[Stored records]
------------------------------------------------
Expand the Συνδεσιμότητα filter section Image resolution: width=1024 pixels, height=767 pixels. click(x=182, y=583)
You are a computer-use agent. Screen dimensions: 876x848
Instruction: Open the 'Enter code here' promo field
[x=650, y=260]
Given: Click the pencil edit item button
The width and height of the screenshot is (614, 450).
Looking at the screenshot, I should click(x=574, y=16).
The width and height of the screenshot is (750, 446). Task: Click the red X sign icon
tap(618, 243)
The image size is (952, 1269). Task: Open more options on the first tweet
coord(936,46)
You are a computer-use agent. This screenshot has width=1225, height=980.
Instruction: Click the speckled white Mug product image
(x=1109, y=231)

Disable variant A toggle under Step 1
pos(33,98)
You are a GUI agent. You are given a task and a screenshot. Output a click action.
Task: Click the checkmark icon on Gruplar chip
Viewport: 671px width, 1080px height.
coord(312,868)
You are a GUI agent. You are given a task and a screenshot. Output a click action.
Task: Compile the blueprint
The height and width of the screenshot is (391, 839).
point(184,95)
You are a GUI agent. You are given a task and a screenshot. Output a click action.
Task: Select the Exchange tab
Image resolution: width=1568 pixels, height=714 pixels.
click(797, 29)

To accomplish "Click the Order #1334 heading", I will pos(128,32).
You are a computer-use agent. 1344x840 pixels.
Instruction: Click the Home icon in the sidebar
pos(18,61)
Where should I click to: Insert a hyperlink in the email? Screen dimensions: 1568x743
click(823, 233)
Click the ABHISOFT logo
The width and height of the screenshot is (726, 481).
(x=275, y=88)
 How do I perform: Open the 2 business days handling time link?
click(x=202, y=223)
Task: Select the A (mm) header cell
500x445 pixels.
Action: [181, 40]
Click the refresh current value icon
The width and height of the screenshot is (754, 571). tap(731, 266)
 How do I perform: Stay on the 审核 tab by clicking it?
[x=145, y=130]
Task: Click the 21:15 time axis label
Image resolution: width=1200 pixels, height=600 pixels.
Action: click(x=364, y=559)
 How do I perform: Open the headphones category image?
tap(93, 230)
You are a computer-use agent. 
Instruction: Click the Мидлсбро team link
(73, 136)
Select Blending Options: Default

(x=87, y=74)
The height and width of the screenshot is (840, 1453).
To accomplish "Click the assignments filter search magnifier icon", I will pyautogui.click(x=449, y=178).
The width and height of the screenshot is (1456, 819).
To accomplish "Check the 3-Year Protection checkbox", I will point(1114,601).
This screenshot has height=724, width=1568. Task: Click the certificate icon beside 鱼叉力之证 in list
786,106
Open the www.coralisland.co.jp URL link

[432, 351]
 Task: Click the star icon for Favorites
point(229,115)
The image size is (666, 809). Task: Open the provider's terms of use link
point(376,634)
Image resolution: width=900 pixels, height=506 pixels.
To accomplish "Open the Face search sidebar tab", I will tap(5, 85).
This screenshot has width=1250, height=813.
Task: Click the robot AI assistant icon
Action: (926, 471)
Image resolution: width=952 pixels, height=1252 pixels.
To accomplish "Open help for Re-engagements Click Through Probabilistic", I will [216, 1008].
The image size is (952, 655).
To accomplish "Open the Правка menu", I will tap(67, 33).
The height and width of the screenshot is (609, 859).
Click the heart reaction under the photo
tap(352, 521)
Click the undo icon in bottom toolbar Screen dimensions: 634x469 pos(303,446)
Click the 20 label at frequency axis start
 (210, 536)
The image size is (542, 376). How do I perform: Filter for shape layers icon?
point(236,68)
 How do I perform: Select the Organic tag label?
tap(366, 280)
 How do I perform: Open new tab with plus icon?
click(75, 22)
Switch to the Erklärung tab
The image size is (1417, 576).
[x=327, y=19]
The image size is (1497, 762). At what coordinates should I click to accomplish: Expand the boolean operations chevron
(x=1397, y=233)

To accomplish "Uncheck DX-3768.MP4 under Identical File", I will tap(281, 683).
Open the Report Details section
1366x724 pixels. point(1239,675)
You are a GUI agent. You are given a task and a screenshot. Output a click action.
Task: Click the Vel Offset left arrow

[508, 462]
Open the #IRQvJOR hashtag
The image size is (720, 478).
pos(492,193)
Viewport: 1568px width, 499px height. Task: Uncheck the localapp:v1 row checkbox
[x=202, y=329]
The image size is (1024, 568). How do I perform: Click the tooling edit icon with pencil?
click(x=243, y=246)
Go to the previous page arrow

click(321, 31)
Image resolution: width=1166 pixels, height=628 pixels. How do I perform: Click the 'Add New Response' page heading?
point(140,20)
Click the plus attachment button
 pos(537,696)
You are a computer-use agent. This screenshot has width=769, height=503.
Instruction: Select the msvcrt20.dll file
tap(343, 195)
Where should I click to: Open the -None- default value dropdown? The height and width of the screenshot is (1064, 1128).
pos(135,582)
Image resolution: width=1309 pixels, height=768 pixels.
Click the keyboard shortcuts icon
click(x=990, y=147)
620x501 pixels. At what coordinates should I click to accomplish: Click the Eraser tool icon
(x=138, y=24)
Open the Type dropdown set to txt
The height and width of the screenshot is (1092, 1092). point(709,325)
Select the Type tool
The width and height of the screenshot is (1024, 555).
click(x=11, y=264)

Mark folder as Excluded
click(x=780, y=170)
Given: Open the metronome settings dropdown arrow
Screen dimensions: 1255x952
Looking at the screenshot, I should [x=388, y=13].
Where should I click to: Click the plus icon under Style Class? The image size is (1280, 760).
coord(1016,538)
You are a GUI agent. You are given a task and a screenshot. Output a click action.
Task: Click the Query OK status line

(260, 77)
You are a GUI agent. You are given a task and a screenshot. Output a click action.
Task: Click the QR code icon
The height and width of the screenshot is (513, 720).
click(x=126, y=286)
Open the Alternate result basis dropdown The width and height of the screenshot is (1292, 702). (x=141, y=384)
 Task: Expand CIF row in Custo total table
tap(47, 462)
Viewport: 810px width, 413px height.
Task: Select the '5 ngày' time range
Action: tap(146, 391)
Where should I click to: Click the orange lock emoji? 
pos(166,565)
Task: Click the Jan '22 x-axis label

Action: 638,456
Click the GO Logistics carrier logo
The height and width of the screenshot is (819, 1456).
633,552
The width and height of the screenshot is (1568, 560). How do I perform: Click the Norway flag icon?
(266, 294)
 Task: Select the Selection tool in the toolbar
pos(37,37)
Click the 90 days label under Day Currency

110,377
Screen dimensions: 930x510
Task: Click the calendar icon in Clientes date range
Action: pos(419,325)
------------------------------------------------
Nothing is to be left out: set down all the records again exactly.

Expand the Συνδεσιμότητα filter section Image resolution: width=1024 pixels, height=767 pixels. click(x=182, y=583)
You are a computer-use agent. Screen dimensions: 876x848
Instruction: Open the 'Enter code here' promo field
[x=650, y=260]
Given: Click the pencil edit item button
The width and height of the screenshot is (614, 450).
Looking at the screenshot, I should click(x=574, y=16).
The width and height of the screenshot is (750, 446). Task: Click the red X sign icon
tap(618, 243)
The image size is (952, 1269). Task: Open more options on the first tweet
coord(936,46)
You are a computer-use agent. This screenshot has width=1225, height=980.
Instruction: Click the speckled white Mug product image
(x=1109, y=231)

Disable variant A toggle under Step 1
pos(33,98)
You are a GUI agent. You are given a task and a screenshot. Output a click action.
Task: Click the checkmark icon on Gruplar chip
Viewport: 671px width, 1080px height.
coord(312,868)
You are a GUI agent. You are given a task and a screenshot. Output a click action.
Task: Compile the blueprint
The height and width of the screenshot is (391, 839).
point(184,95)
You are a GUI agent. You are given a task and a screenshot. Output a click action.
Task: Select the Exchange tab
Image resolution: width=1568 pixels, height=714 pixels.
click(797, 29)

To accomplish "Click the Order #1334 heading", I will pos(128,32).
You are a computer-use agent. 1344x840 pixels.
Instruction: Click the Home icon in the sidebar
pos(18,61)
Where should I click to: Insert a hyperlink in the email? Screen dimensions: 1568x743
click(823, 233)
Click the ABHISOFT logo
The width and height of the screenshot is (726, 481).
(x=275, y=88)
 How do I perform: Open the 2 business days handling time link?
click(x=202, y=223)
Task: Select the A (mm) header cell
500x445 pixels.
Action: [181, 40]
Click the refresh current value icon
The width and height of the screenshot is (754, 571). tap(731, 266)
 How do I perform: Stay on the 审核 tab by clicking it?
[x=145, y=130]
Task: Click the 21:15 time axis label
Image resolution: width=1200 pixels, height=600 pixels.
Action: click(x=364, y=559)
 How do I perform: Open the headphones category image?
tap(93, 230)
You are a computer-use agent. 
Instruction: Click the Мидлсбро team link
(73, 136)
Select Blending Options: Default

(x=87, y=74)
The height and width of the screenshot is (840, 1453).
To accomplish "Click the assignments filter search magnifier icon", I will pyautogui.click(x=449, y=178).
The width and height of the screenshot is (1456, 819).
To accomplish "Check the 3-Year Protection checkbox", I will point(1114,601).
This screenshot has height=724, width=1568. Task: Click the certificate icon beside 鱼叉力之证 in list
786,106
Open the www.coralisland.co.jp URL link

[432, 351]
 Task: Click the star icon for Favorites
point(229,115)
The image size is (666, 809). Task: Open the provider's terms of use link
point(376,634)
Image resolution: width=900 pixels, height=506 pixels.
To accomplish "Open the Face search sidebar tab", I will tap(5, 85).
This screenshot has width=1250, height=813.
Task: Click the robot AI assistant icon
Action: (926, 471)
Image resolution: width=952 pixels, height=1252 pixels.
To accomplish "Open help for Re-engagements Click Through Probabilistic", I will [216, 1008].
The image size is (952, 655).
To accomplish "Open the Правка menu", I will tap(67, 33).
The height and width of the screenshot is (609, 859).
Click the heart reaction under the photo
tap(352, 521)
Click the undo icon in bottom toolbar Screen dimensions: 634x469 pos(303,446)
Click the 20 label at frequency axis start
 (210, 536)
The image size is (542, 376). How do I perform: Filter for shape layers icon?
point(236,68)
 How do I perform: Select the Organic tag label?
tap(366, 280)
 How do I perform: Open new tab with plus icon?
click(75, 22)
Switch to the Erklärung tab
The image size is (1417, 576).
[x=327, y=19]
The image size is (1497, 762). At what coordinates should I click to accomplish: Expand the boolean operations chevron
(x=1397, y=233)

To accomplish "Uncheck DX-3768.MP4 under Identical File", I will tap(281, 683).
Open the Report Details section
1366x724 pixels. point(1239,675)
You are a GUI agent. You are given a task and a screenshot. Output a click action.
Task: Click the Vel Offset left arrow

[508, 462]
Open the #IRQvJOR hashtag
The image size is (720, 478).
pos(492,193)
Viewport: 1568px width, 499px height. Task: Uncheck the localapp:v1 row checkbox
[x=202, y=329]
The image size is (1024, 568). How do I perform: Click the tooling edit icon with pencil?
click(x=243, y=246)
Go to the previous page arrow

click(321, 31)
Image resolution: width=1166 pixels, height=628 pixels. How do I perform: Click the 'Add New Response' page heading?
point(140,20)
Click the plus attachment button
 pos(537,696)
You are a computer-use agent. This screenshot has width=769, height=503.
Instruction: Select the msvcrt20.dll file
tap(343, 195)
Where should I click to: Open the -None- default value dropdown? The height and width of the screenshot is (1064, 1128).
pos(135,582)
Image resolution: width=1309 pixels, height=768 pixels.
Click the keyboard shortcuts icon
click(x=990, y=147)
620x501 pixels. At what coordinates should I click to accomplish: Click the Eraser tool icon
(x=138, y=24)
Open the Type dropdown set to txt
The height and width of the screenshot is (1092, 1092). point(709,325)
Select the Type tool
The width and height of the screenshot is (1024, 555).
click(x=11, y=264)

Mark folder as Excluded
click(x=780, y=170)
Given: Open the metronome settings dropdown arrow
Screen dimensions: 1255x952
Looking at the screenshot, I should [x=388, y=13].
Where should I click to: Click the plus icon under Style Class? The image size is (1280, 760).
coord(1016,538)
You are a GUI agent. You are given a task and a screenshot. Output a click action.
Task: Click the Query OK status line

(260, 77)
You are a GUI agent. You are given a task and a screenshot. Output a click action.
Task: Click the QR code icon
The height and width of the screenshot is (513, 720).
click(x=126, y=286)
Open the Alternate result basis dropdown The width and height of the screenshot is (1292, 702). (x=141, y=384)
 Task: Expand CIF row in Custo total table
tap(47, 462)
Viewport: 810px width, 413px height.
Task: Select the '5 ngày' time range
Action: tap(146, 391)
Where should I click to: Click the orange lock emoji? 
pos(166,565)
Task: Click the Jan '22 x-axis label

Action: 638,456
Click the GO Logistics carrier logo
The height and width of the screenshot is (819, 1456).
633,552
The width and height of the screenshot is (1568, 560). How do I perform: Click the Norway flag icon?
(266, 294)
 Task: Select the Selection tool in the toolbar
pos(37,37)
Click the 90 days label under Day Currency

110,377
Screen dimensions: 930x510
Task: Click the calendar icon in Clientes date range
Action: pos(419,325)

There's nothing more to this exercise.